Mortgage Rates Steady Near 6.15% As Oil And Jobs Data Pose Risks
After spiking last week, mortgage rates remained relatively stable this week. But the question for housing market professionals is whether the brisk spring homebuying season that was anticipated at the start of 2026 will actually materialize due to rising headwinds.
Mortgage News Daily reported Monday that 30-year fixed rates averaged 6.14%, their highest level in a month. MND said mortgage rates were being pushed higher due to rising oil prices, although oil and bond prices “reversed course” and kept rates roughly in line with Friday’s levels. MND data is based on best-execution pricing from lender rate sheets.
At HousingWire’s Mortgage Rates Center — which tracks locked loan rates across all borrower credit profiles — rates for 30-year conforming loans averaged 6.15% on Tuesday. That was down 4 basis points from one week ago. Rates for 30-year loans backed by the Federal Housing Administration (FHA) were up 2 bps to 5.97%, while rates for 30-year jumbo loans were unchanged at 6.01%.
HousingWire Lead Analyst Logan Mohtashami laid out two potential paths for rates based on their relationship with Treasury yields. The most recent data showed the 10-year Treasury yield at 4.14% — a figure that could rise depending on how markets digest the ongoing conflict between the U.S. and Iran.
“As long as this conflict continues, the impact on the economy and inflation numbers will be persistent,” Mohtashami wrote this week. “At some point, the bond market will be telling us the economy is getting hit hard, but as of right now, it’s not doing that, nor does it believe this conflict will last very long.”
Jobs market ‘slows to a crawl’
The Federal Reserve’s interest rate policymakers are set to meet next week, although interest rates traders are nearly unanimous that no changes are in store. In January, the Fed held benchmark rates steady at a range of 3.5% to 3.75%, snapping a streak of three consecutive rate cuts.
February data from the U.S. Bureau of Labor Statistics showed continued softening in the labor market as nonfarm payroll jobs fell by 92,000 last month. And revisions for December and January came in lower by a total of 69,000 jobs.
“The jobs report is, in many ways, a housing report in disguise. Employment trends ultimately determine consumers’ ability and willingness to buy or sell homes,” said Jason Waugh, president of Coldwell Banker Affiliates.
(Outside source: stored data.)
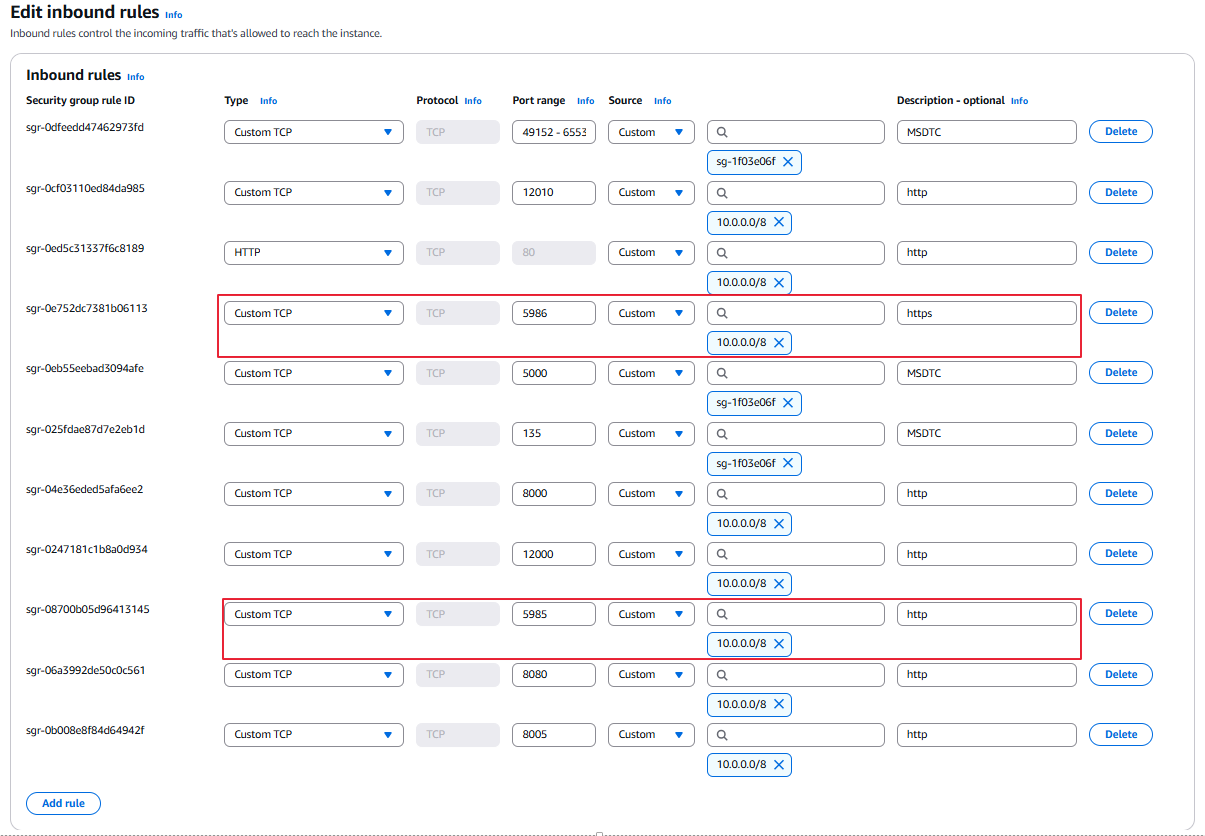
Task: Remove the 10.0.0.0/8 tag on the port 8080 rule
Action: [x=779, y=704]
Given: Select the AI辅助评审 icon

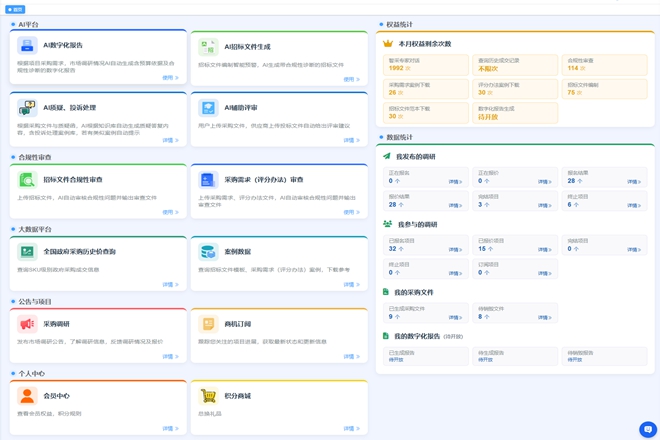Looking at the screenshot, I should coord(208,107).
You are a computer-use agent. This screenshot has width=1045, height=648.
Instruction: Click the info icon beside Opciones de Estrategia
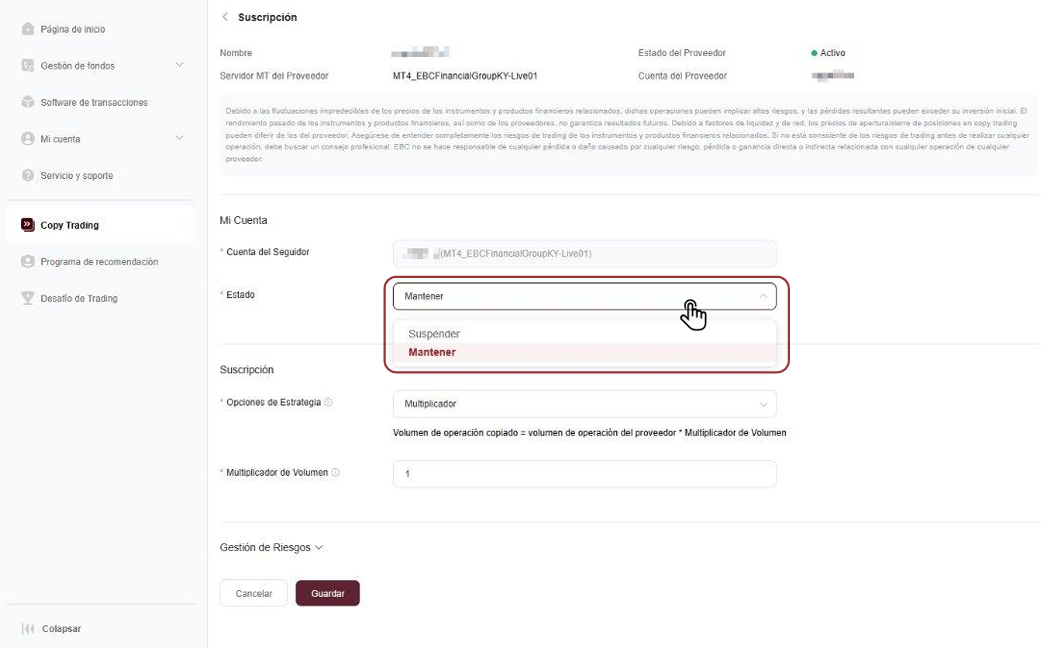(x=328, y=402)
But Waugh went on to say that interest rate volatility is less about the labor report and more about the spike in oil prices resulting from the conflict in the Middle East. He echoed Mohtashami by concluding that the near-term direction of rates will be influenced by duration of the war. The longer it lasts, the more likely rates will remain higher and serve as a headwind for home buyers and sellers.
“For mortgage and real estate professionals, this is a moment for steady, localized guidance: stay grounded in what’s happening with employers in your community, help clients define their budget comfort zone and take a proactive approach with rate-lock strategies and timing. Preparation and clarity will position clients to act confidently,” Waugh said.
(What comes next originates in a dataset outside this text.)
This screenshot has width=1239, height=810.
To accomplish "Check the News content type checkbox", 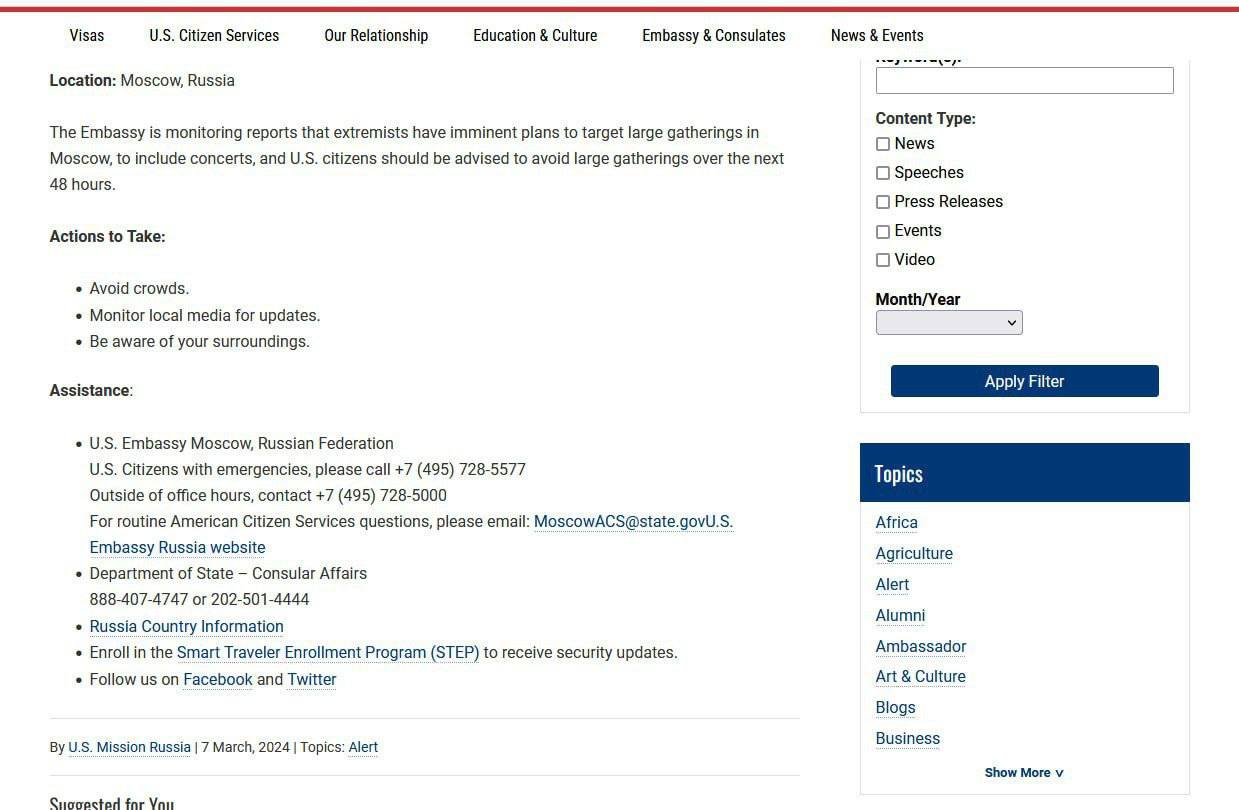I will [882, 144].
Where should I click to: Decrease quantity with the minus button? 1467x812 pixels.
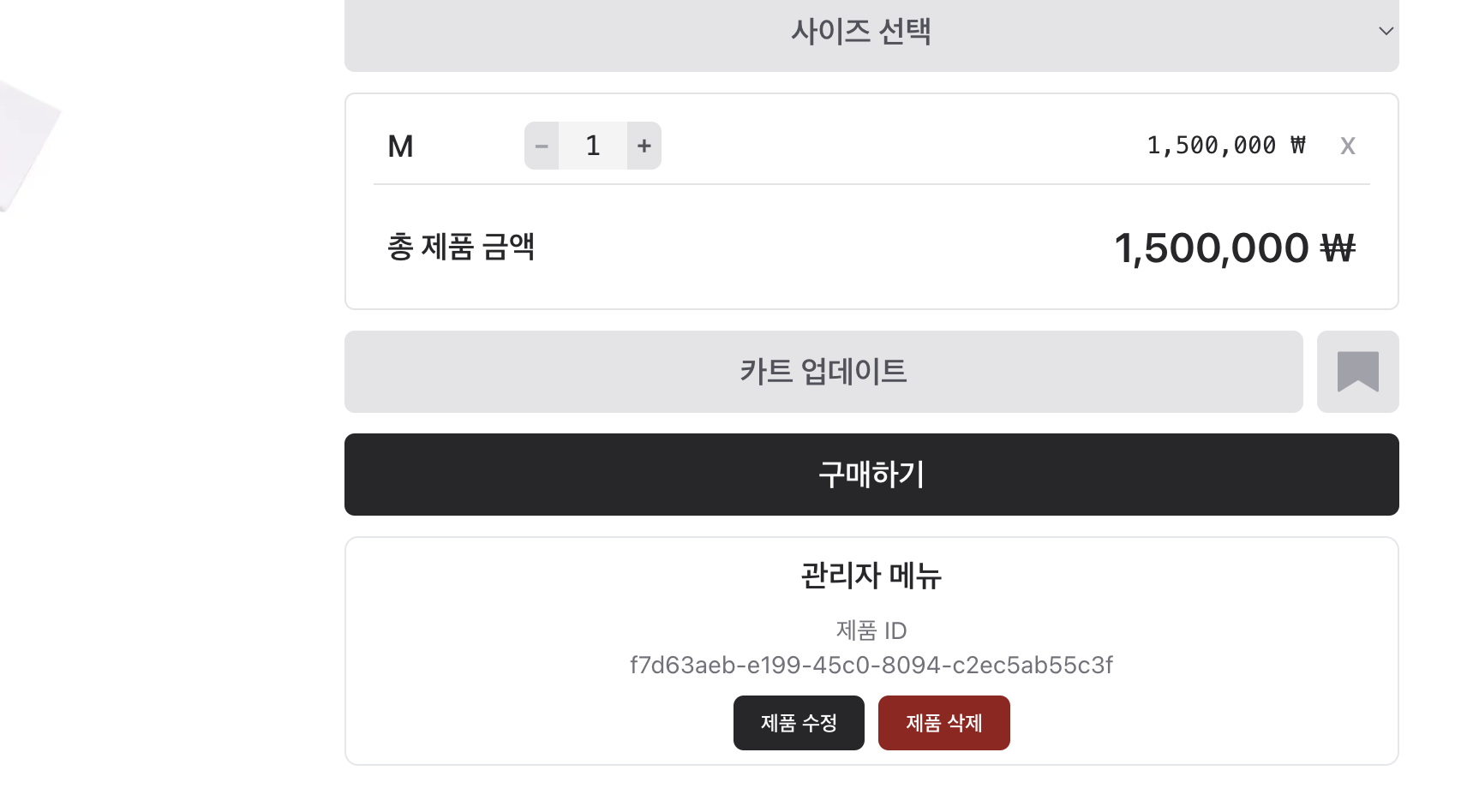click(542, 146)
Mike Fratantoni, senior vice president and chief economist for the Mortgage Bankers Association (MBA), said that “job growth slowed to a crawl” throughout 2025. Even sectors like health care that posted positive growth saw conditions weaken in February. He pointed to a slightly higher unemployment rate of 4.4% and slightly higher wage growth of 3.8% as data points to watch.
“Although this month’s job numbers were weaker than expected, we do not expect the FOMC to cut rates any time soon given the heightened inflation risk,” Fratantoni said. “MBA is sticking to its forecast that mortgage rates will remain in a range of 6% to 6.5% over the forecast horizon.”
Darkening skies for home sales?
On Tuesday, the National Association of Realtors (NAR) reported that existing home sales for February were at a seasonally adjusted annual rate of 4.09 million. That was a 1.7% increase from January but a 1.4% decrease from February 2025.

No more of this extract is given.